FHA is a great way to finance manufactured homes
Manufactured homes can offer low to moderate income families in NC, SC, and Virginia affordable housing. But, manufactured home lending is going to be more strict than most other property types. Higher foreclosure rates is the primary reason. Additionally, there is a greater chance of depreciation in appraised value compared to stick built homes. Because of these reasons, many lenders have exited the manufactured home lending business. Team Move still offers VA home loans and FHA mortgages to finance the purchase or refinance of a doublewide, manufactured home. Both the borrowers and the property must meet the following manufactured home guidelines plus other applicable areas. Our Manufactured Home FHA Mortgage offers 30 year fixed rate terms. Additionally, FHA financing is only for a primary residence.

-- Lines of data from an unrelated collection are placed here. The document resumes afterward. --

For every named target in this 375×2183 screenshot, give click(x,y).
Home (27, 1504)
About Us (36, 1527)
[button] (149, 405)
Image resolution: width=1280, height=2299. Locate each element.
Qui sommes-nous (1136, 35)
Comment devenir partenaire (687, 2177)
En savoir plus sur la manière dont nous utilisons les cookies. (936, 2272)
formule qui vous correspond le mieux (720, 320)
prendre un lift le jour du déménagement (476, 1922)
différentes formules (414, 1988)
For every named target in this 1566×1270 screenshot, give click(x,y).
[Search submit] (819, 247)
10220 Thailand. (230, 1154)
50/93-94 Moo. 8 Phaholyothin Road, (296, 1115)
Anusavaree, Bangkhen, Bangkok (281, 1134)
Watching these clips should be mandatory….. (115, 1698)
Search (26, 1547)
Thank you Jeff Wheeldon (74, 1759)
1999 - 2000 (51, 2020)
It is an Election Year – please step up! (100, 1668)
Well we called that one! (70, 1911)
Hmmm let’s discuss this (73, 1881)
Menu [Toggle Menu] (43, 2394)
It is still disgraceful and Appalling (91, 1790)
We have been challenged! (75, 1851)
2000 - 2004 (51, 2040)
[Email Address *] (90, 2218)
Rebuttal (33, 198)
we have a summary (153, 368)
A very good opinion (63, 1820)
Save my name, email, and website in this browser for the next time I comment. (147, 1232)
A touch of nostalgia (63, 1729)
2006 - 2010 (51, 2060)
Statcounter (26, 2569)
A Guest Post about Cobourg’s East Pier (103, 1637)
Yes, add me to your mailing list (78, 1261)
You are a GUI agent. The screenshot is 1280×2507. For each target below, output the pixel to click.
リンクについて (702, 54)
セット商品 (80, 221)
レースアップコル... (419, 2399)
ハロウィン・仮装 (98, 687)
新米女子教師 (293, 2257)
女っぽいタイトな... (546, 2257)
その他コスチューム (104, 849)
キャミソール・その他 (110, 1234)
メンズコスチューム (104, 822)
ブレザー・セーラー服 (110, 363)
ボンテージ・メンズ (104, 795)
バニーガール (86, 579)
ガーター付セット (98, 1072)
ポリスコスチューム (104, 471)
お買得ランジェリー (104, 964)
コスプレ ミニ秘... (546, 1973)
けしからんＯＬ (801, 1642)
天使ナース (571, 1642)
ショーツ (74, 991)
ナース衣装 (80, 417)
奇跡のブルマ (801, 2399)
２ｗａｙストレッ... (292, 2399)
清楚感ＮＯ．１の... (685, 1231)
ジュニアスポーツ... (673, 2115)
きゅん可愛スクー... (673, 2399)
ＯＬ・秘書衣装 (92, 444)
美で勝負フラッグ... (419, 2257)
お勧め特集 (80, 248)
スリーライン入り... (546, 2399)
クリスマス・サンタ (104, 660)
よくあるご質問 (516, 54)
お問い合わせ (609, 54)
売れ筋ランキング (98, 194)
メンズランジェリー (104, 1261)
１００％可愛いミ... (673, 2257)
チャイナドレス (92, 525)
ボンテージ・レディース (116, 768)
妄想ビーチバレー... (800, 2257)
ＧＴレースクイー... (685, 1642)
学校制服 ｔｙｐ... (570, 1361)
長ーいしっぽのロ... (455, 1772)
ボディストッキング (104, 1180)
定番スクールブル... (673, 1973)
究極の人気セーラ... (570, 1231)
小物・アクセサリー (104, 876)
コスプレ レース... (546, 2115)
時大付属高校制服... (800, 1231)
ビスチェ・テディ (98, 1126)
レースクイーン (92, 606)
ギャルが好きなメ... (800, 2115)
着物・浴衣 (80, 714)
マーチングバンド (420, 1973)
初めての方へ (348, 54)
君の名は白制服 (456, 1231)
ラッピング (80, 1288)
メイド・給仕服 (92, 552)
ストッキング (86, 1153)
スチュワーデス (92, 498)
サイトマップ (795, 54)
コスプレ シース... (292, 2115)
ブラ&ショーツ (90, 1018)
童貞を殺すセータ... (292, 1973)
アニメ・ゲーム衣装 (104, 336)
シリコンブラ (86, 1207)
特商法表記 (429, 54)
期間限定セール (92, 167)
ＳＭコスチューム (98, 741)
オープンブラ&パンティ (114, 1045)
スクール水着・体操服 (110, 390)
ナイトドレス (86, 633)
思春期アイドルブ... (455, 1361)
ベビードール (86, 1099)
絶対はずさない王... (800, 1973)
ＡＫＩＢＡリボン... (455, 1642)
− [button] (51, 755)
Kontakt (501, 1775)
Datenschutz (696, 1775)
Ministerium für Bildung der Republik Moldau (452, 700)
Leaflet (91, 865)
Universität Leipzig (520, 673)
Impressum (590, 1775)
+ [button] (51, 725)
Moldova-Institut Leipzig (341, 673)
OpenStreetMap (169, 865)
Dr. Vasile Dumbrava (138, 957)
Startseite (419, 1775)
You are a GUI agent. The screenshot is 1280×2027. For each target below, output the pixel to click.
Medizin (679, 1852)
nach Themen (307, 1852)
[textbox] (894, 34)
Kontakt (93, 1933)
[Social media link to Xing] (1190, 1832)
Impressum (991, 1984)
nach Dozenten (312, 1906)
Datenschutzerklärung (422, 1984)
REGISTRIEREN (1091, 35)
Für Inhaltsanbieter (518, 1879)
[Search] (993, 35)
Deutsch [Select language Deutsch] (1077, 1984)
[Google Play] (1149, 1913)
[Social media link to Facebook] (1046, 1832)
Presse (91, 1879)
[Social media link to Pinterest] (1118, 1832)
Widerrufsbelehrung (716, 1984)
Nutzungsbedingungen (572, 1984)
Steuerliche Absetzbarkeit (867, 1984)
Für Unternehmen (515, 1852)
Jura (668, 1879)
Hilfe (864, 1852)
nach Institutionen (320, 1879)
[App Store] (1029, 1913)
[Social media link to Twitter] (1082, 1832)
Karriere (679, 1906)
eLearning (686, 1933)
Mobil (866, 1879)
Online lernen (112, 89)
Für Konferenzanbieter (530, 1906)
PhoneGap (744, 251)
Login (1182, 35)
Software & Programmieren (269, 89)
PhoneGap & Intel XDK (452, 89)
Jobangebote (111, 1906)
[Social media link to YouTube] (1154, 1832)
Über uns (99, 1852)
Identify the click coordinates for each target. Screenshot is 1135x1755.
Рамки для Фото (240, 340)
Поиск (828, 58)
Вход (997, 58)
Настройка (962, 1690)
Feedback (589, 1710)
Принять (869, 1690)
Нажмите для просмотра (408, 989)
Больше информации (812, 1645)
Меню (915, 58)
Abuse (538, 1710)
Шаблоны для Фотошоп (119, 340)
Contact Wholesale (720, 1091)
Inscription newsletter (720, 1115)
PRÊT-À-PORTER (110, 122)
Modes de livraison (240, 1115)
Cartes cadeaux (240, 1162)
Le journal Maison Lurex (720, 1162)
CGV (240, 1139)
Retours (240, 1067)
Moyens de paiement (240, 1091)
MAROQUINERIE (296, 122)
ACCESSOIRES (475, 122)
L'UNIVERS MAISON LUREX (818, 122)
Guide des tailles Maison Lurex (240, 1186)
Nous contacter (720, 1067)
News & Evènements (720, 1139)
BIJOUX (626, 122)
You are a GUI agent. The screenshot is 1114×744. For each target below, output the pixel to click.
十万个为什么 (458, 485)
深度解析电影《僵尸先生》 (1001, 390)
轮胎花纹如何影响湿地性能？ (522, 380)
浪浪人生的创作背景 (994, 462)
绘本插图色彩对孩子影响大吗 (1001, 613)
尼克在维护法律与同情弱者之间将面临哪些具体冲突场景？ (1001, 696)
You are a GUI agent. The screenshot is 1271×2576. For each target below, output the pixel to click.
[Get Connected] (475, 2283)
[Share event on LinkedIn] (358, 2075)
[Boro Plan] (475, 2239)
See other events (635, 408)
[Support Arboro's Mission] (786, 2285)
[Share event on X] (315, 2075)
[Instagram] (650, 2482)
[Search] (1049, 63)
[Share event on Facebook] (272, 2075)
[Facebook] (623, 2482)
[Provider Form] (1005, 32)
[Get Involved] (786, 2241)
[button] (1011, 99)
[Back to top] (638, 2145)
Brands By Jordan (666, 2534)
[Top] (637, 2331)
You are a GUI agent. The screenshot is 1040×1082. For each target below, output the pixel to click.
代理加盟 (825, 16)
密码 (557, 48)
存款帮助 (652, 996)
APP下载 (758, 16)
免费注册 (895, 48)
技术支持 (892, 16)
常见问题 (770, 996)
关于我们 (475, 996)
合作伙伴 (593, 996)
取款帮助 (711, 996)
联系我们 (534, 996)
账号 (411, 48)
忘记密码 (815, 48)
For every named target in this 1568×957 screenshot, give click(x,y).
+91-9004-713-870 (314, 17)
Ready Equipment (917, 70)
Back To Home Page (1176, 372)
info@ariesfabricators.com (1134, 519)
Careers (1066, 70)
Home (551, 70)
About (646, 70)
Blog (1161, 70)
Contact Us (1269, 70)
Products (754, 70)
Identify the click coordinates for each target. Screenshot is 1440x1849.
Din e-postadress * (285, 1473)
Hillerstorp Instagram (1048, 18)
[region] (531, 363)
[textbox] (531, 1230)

Our FHA Doublewide Manufactured Home Guidelines:
- Doublewides only & manufactured after June 15, 1976
- Must have an acceptable foundation per a structural engineer inspection
- Rural manufactured homes have additional requirements. These include a home inspection plus built in 1990 or after
- 660 Minimum credit score (case by case exceptions)
- Purchases allowing as low as 3.5% down payment
- Minimum loan amount is $75,000 (case by case exceptions)
- Now allowed: Escrow Holdback for repairs, non-occupying co-borrowers, refinancing
Guidelines are subject to change.
If you are looking to purchase a manufactured home, make sure to check key areas of the home. In the first place, find the HUD tags located at the end of the home. Appraisers, attorneys, and lenders need the HUD numbers to clearly identify the home. Additionally, ensure the wheels, tongue, and axles are removed from the home. Then, we require that the perimeter foundation is block or brick skirting.